## Directives
1/ Answer these questions from the Star Wars post:
(a) How long did the "Star Wars" saga last?
(b) In how many minutes does the company stage the Bard's 37 plays?
(c) How many other performers will Adam Long star with?
2/ Rewrite the Star Wars post from "The company is" to "new Death Star.", changing "Jabba the Hutt" to "Han Solo".
3/ Please translate this sentence from the Star Wars post into Spanish: "Everyone loves 'Star Wars' but I love it more than anyone on the planet."
═══ Text extract
# Star Wars Abbreviated



## VirginiaHuguenot (Aug 8, 2006)

Lucas approves 20-minute 'Star Wars'

Tuesday, August 8, 2006
CNN.com

LONDON, England (AP) -- U.S. director George Lucas has given permission for the "Star Wars" saga, which lasted for over 13 hours, to be shortened to a production of just 20 minutes, officials from Britain's Reduced Shakespeare Company said Tuesday.

The company is famous for staging the Bard's 37 plays in just 97 minutes and has also staged "The complete history of America" and "The Bible: the complete word of God," among other abbreviated productions.

"This is my boyhood dream, in the space of 20 minutes I'm going to be Jabba the Hutt, Jar Jar Binks, Darth Vader and Anakin Skywalker," said the company's Adam Long, who will write and direct the piece and star in it, with two other performers.

"Everyone loves 'Star Wars' but I love it more than anyone on the planet."

Long has promised to include every plot point from the "Star Wars" epic, from Anakin Skywalker's move to the Dark Side, Princess Leia's rescue from the Empire and the construction of the new Death Star.
══════
═══ Dataset records
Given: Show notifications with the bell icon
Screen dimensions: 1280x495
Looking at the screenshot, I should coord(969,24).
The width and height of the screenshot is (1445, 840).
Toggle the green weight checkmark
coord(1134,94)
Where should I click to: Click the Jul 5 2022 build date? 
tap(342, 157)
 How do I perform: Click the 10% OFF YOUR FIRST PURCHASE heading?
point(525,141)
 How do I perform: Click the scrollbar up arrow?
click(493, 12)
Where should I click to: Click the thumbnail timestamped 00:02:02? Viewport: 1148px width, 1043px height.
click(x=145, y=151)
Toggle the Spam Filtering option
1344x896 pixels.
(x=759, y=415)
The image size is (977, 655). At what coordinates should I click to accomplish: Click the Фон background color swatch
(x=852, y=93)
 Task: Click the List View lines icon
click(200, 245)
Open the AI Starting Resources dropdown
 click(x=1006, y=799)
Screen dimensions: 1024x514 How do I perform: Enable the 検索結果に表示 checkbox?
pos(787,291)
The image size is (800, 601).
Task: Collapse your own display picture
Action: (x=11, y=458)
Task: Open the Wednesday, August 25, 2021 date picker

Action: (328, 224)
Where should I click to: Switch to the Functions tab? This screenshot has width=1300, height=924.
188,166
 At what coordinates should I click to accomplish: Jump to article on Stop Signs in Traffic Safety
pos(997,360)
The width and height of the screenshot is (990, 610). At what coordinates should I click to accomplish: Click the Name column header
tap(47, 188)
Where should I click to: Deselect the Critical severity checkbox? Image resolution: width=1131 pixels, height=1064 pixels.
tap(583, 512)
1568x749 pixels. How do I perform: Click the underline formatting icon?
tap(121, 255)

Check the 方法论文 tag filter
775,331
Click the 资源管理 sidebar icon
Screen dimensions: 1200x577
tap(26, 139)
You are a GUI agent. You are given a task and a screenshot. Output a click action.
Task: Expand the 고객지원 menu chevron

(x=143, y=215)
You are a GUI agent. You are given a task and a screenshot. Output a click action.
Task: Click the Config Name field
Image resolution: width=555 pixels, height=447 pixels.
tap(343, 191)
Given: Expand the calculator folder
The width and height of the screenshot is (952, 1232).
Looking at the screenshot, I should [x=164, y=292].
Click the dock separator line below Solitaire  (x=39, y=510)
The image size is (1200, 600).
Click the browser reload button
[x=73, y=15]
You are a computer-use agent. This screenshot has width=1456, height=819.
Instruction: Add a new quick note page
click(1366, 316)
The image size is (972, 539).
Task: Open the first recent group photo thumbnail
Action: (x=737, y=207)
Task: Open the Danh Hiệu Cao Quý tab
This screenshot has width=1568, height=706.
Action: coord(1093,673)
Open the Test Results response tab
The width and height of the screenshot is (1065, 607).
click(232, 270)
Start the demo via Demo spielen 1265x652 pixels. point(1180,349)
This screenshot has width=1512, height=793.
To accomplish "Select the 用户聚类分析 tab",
══════
## The results
1/
(a) Over 13 hours
(b) 97 minutes
(c) Two

2/
The company is famous for staging the Bard's 37 plays in just 97 minutes and has also staged "The complete history of America" and "The Bible: the complete word of God," among other abbreviated productions.

"This is my boyhood dream, in the space of 20 minutes I'm going to be Han Solo, Jar Jar Binks, Darth Vader and Anakin Skywalker," said the company's Adam Long, who will write and direct the piece and star in it, with two other performers.

"Everyone loves 'Star Wars' but I love it more than anyone on the planet."

Long has promised to include every plot point from the "Star Wars" epic, from Anakin Skywalker's move to the Dark Side, Princess Leia's rescue from the Empire and the construction of the new Death Star.

3/ Todo el mundo adora "Star Wars", pero yo la adoro más que nadie en el planeta.